The president had promised to review his strategy at this juncture, in part to take a different approach from his predecessor, President George W. Bush, who was accused of "staying the course" with his Iraq strategy long after it became clear to many experts that it was not working.

But now some of those same experts say President Obama's review came too early.

Michael O'Hanlon follows defense issues at the Brookings Institution. "It's too soon to expect major results," said O'Hanlon. "So this really is an interim review. There could be some modest policy changes that come out of it, but nothing fundamental about the strategy is likely to change."

Experts say progress is difficult to make and nearly as hard to measure in Afghanistan, with its harsh terrain, entrenched corruption, complex tribal structure and strong Taliban influence. U.S. Defense Secretary Robert Gates says that for now, any progress must be measured only at the most local levels, and the job of military units is to expand the new small zones of stability, and improve the Afghan forces' ability to sustain them.

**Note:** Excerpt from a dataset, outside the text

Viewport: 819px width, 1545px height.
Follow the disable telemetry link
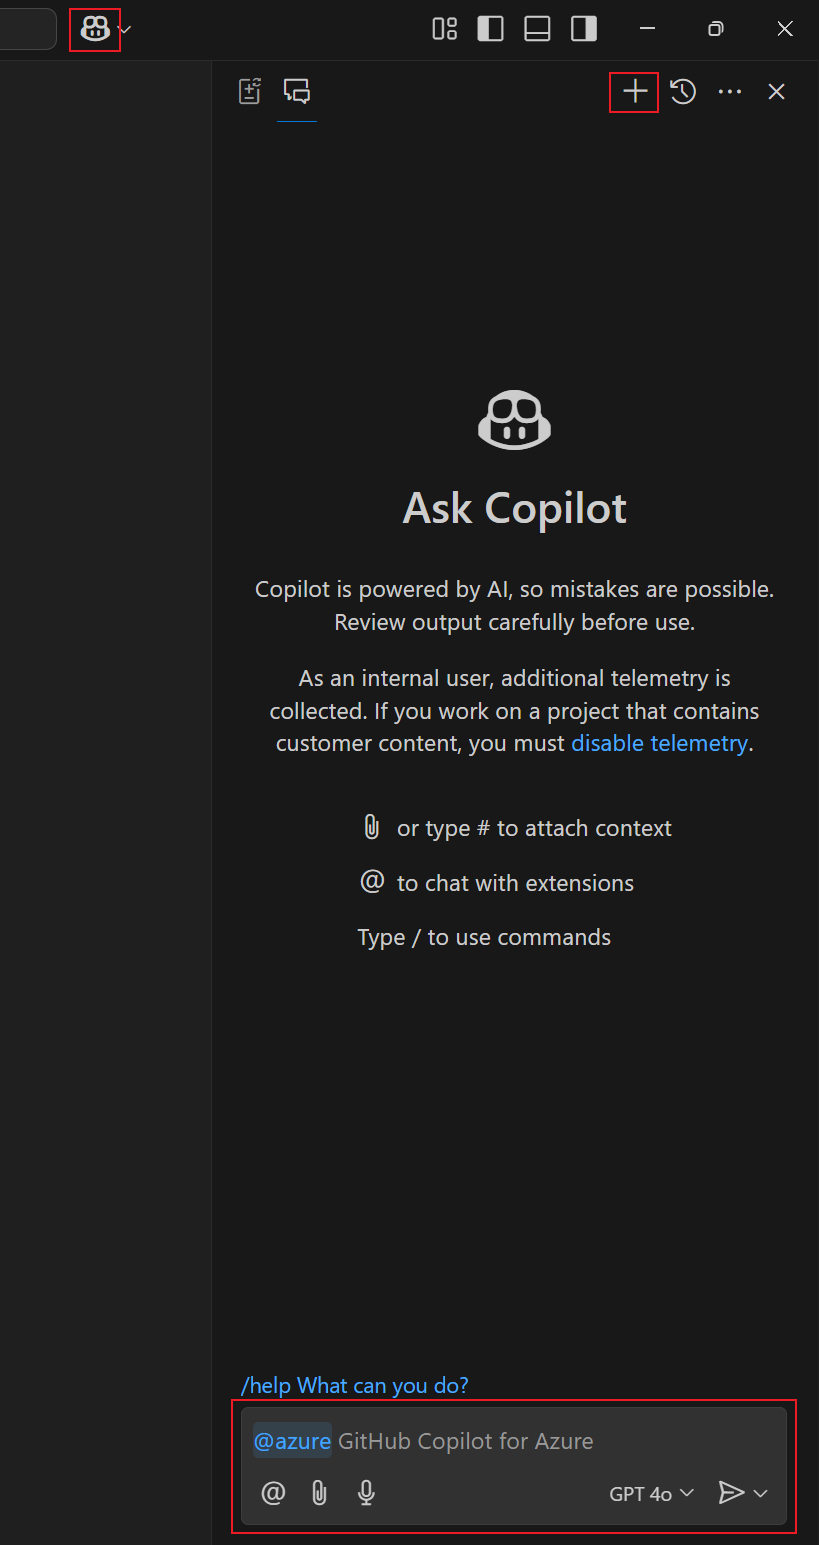[x=659, y=743]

"The whole idea in the military strategy is to halt the momentum of the Taliban, reverse it, degrade their capabilities and deny them control of major population centers," said Gates. "At the same time, you build the capacity of the Afghan national security forces to take on a degraded Taliban."

No one can say at this stage of the process whether that will actually happen, or when. But President Obama is committed to beginning a U.S. troop drawdown next July, and he and other NATO leaders have set the end of 2014 as the target date for ending their troops' combat role in Afghanistan.

A former foreign policy adviser to Republican Senator John McCain, Richard Fontaine, now an analyst at the Center for a New American Security, is skeptical about the first deadline, and cautious about the second one.

"I don't think that by July, 2011 we're going to be able to see such dramatic successes that we're going to be able to draw down American troops in any significant fashion," said Fontaine. "By 2014, I think we will either know whether we have made very significant progress and can turn this over to the Afghans, or whether progress is simply impossible, in which case we're going to have to make some very tough choices about what comes next."

In fact, officials say if progress stalls and current gains are reversed, they want to know much sooner than 2014. There will be another American review in a few months, to prepare for the initial troop withdrawal, and a more extensive one at the end of next year.

The 2010 White House Afghan strategy review describes a situation pretty much as had been expected at this juncture - progress but still problems. President Obama, the congress and allied governments will be watching carefully for evidence of continuing and less fragile progress as they reevaluate their strategy and their troop levels during the coming year.